O anúncio de qualquer coisa

entre a mente e o peito.

 

Que coisas já guarda o lápis?

Guarda o que vem-lhe através?

Só guarda o suave das mãos,

ou o áspero dos pés?

 

O pé guarda acaso as linhas

das geografias e mapas?

Guarda.

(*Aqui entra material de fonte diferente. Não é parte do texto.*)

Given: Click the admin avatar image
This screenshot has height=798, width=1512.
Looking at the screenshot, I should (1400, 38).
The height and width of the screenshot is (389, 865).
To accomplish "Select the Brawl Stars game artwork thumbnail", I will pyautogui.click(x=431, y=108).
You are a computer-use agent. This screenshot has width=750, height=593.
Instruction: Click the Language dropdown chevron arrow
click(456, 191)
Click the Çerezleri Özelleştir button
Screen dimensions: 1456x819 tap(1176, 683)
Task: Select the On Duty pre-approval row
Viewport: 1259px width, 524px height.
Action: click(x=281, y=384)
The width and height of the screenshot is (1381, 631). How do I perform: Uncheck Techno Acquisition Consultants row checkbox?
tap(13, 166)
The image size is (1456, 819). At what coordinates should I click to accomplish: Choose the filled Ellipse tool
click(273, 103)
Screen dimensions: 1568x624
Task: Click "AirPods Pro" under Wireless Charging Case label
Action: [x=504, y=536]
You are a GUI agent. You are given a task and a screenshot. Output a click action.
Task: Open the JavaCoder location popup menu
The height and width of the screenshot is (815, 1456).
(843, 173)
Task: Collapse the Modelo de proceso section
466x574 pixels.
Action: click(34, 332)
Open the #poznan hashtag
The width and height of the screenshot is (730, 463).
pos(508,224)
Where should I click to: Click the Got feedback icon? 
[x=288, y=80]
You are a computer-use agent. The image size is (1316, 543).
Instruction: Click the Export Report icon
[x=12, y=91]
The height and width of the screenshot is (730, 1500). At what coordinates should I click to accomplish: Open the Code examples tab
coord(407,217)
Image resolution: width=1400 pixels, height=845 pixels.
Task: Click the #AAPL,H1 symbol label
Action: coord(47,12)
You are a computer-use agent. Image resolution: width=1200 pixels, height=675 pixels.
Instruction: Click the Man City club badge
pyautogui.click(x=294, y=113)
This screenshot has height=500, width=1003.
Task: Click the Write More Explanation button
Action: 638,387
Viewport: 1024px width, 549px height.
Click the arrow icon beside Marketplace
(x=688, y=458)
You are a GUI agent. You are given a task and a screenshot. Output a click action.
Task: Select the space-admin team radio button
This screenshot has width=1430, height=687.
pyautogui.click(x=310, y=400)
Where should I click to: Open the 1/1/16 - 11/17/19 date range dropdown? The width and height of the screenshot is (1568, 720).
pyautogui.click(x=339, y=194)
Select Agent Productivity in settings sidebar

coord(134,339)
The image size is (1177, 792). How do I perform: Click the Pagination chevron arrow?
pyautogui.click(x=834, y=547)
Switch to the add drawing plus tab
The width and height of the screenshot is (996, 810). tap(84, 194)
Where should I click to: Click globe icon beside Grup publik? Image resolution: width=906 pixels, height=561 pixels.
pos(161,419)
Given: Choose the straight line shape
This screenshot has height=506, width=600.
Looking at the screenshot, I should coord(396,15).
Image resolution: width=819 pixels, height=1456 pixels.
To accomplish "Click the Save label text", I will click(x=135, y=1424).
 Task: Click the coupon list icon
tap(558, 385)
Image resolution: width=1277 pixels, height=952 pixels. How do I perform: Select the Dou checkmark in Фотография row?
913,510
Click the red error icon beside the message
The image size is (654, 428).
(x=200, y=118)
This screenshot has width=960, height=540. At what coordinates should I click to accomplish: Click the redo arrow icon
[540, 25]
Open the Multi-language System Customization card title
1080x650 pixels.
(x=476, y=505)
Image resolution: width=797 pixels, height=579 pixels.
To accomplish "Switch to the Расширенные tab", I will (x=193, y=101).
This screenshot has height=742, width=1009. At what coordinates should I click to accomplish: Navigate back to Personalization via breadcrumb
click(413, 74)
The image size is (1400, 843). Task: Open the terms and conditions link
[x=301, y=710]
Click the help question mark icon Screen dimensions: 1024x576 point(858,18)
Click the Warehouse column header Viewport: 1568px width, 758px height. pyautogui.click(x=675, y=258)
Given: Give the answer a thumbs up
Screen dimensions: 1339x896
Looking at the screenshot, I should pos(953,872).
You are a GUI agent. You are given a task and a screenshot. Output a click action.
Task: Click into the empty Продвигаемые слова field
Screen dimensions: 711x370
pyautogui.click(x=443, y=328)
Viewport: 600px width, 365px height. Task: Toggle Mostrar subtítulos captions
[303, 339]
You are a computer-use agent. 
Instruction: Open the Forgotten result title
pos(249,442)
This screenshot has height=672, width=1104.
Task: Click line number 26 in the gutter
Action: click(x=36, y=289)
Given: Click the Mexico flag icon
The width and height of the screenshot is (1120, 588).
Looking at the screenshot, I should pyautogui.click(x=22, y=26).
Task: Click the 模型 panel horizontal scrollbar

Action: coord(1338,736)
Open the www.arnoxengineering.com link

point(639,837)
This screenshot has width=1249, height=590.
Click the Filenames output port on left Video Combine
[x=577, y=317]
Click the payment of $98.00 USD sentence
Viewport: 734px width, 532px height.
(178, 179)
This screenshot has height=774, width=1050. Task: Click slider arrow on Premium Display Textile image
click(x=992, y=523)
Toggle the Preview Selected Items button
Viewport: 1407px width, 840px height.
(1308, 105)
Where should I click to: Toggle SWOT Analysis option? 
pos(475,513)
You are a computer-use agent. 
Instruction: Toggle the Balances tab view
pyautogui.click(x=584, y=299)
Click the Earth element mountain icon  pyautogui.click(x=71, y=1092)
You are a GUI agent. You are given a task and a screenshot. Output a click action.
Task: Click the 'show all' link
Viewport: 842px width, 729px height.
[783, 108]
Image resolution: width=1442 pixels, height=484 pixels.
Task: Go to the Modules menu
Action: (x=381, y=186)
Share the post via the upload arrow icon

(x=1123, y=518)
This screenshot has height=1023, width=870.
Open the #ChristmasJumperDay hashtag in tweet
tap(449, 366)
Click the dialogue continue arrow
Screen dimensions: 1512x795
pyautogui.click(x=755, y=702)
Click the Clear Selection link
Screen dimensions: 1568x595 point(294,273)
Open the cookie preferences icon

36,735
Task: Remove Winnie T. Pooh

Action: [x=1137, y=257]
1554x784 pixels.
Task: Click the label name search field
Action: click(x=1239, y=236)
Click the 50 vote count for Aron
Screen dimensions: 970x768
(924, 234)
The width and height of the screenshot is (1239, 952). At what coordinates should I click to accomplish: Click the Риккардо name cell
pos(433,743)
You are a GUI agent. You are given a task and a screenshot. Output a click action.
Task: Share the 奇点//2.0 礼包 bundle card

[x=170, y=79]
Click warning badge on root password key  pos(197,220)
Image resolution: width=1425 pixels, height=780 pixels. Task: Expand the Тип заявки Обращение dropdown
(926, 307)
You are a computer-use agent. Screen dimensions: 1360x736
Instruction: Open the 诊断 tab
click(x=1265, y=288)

E, em as guardando todas:

o que és, de ti não escapa.

 

Sabe o que o lápis encerra

em si, na madeira morta?

Sabe, e mais sabe o lápis

aquilo que o homem ignora.

 

O que é que o lápis contém

do que ainda nem foi feito?

O anúncio de qualquer coisa

entre a mente e o peito.

 

 

 

 

 

 

UMA ARQUITETURA DA CONCHA

"Para aquele que deu a concha"

 

 

1.

Que esta concha entre os dedos recolha

e decante em silêncios a voz

agitada em trovões — mar o crânio —,

que a decante e que a anule depois.

 

2.

Que recolha entre os vórtices secos

todo o eco dos mares confusos,

que o recolha e decante em silêncios

e apascente o traçado dos fusos.

 

3.

Que esta concha entre os dedos anule

o que dentro de alguém é loucura.

Que ela guarde, meu Deus, da loucura,

que é o que acha quem muito procura.

 

4.

Que estas conchas recolham do fundo

já sem fundo das curvas do mar

o olhar tão cansado do homem

 

— e o devolvam depois, pra guiar.

 

 

[Do livro A máquina de carregar nadas. 7Letras, 2017]

 

                  

 

 

 

 

 

 

 

 


Matheus Guménin Barreto (1992) é um poeta e tradutor brasileiro. Nascido em Cuiabá, é doutorando da USP. Estudou também na Universität Heidelberg. Traduziu Bertolt Brecht e Ingeborg Bachmann. É autor dos livros de poemas A máquina de carregar nadas(2017, 7Letras) e Poemas em torno do chão & Primeiros poemas (2018, Carlini & Caniato). Foi publicado no Brasil e em Portugal (Escamandro, plaquete do "Vozes, Versos", Enfermaria 6, Revista Escriva e Diário de Cuiabá, entre outros). É um dos editores do site cultural mato-grossense Ruído Manifesto e integrou o Printemps Littéraire Brésilien 2018 na França e na Bélgica a convite da Universidade Sorbonne.